Patients would be prepared to accept reissued medicines if it were to help the NHS become more sustainable, research suggests.
A survey carried out on behalf of the NHS Sustainable Development Unit (SDU) of more than 1,000 patients found almost all (92%) of those polled said they wanted the NHS to be more sustainable, with 19% saying it should be a top priority.
One in three patients also said they want the NHS to become more sustainable even if it were to cost more money.
More than half of the survey respondents said they would be 'very likely' or 'fairly likely' to accept reissued medicines, which had been returned used by patients and checked for safety.
One in six patients surveyed also urged the NHS to make more use of teleconferencing facilities in order to save money.
However, the survey also found the majority of patients would be 'unlikely' to highlight wastage to staff.
"This survey is a national vote of confidence for implementing sustainability in healthcare," said Sonia Roschnik, Operational Director for the SDU.
"It demonstrates people want their health service to consider sustainability as part of its day job. It also means that we all need to find better ways of engaging with the public and with patients on sustainability."

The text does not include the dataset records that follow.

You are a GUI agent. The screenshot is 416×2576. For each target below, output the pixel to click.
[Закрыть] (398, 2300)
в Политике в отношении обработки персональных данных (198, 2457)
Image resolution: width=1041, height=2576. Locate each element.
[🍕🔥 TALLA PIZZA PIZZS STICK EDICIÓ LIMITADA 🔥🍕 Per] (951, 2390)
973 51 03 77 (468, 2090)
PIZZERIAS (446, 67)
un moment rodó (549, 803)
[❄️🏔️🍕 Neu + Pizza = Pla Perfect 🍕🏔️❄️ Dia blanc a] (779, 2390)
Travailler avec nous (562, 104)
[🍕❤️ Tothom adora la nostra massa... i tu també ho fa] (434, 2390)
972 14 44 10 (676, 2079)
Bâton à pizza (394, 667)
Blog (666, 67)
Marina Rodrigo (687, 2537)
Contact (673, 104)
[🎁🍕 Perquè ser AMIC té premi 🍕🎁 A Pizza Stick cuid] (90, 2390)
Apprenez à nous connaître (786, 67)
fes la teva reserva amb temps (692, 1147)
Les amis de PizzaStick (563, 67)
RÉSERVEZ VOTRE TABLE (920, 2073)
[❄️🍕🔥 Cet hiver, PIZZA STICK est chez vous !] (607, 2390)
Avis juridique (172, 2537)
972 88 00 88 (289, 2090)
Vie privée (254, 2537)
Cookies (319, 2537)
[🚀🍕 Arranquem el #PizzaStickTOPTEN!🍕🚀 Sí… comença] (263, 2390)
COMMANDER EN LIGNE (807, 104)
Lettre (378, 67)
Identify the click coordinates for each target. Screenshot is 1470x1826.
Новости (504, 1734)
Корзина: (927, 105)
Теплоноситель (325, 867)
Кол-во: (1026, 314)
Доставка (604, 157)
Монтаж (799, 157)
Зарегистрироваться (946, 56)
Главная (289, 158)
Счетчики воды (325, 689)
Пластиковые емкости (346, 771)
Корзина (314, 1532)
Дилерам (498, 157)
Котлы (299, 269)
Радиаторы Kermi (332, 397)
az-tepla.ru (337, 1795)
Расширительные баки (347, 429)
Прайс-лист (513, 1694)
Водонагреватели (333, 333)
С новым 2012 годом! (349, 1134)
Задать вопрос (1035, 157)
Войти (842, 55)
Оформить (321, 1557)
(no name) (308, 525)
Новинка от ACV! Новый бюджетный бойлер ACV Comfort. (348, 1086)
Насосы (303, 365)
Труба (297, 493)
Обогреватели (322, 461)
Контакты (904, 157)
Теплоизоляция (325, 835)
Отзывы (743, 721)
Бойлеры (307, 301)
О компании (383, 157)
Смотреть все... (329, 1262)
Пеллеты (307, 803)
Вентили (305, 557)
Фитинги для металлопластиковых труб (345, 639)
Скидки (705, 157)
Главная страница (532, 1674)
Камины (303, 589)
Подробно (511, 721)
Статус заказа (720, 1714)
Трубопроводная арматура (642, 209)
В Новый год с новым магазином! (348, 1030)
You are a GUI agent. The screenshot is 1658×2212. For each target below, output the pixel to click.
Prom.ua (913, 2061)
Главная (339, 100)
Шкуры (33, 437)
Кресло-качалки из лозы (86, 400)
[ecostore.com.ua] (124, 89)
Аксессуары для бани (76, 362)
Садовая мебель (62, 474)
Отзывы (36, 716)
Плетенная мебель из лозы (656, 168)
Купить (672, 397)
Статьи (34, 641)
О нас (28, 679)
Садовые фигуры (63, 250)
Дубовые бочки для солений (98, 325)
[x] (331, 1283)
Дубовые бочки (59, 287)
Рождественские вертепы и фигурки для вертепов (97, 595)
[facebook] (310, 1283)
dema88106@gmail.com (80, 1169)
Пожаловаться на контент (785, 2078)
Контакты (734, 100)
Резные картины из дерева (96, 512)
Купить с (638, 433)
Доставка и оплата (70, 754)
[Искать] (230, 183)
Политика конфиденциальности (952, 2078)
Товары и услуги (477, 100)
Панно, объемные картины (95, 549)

A separate survey of more than 170 senior NHS leaders showed the vast majority (90%) agreed with patients that NHS sustainability is important, with 60% saying it is essential to the running of their organisation.
The NHS leaders surveyed noted that infrastructural changes, ensuring sustainable pathways and models of care were the most "challenging" areas to implement.
"[Such issues] need addressing as they require clear leadership if organisations are to become more sustainable," said the SDU's report Sustainability in the NHS: Health Check 2012.
"Delivering sustainability requires very substantial organisational and cross organisational commitment. It needs corporate branding and effective use of performance metrics and rewards as well as regular engagement with staff, patients and the public."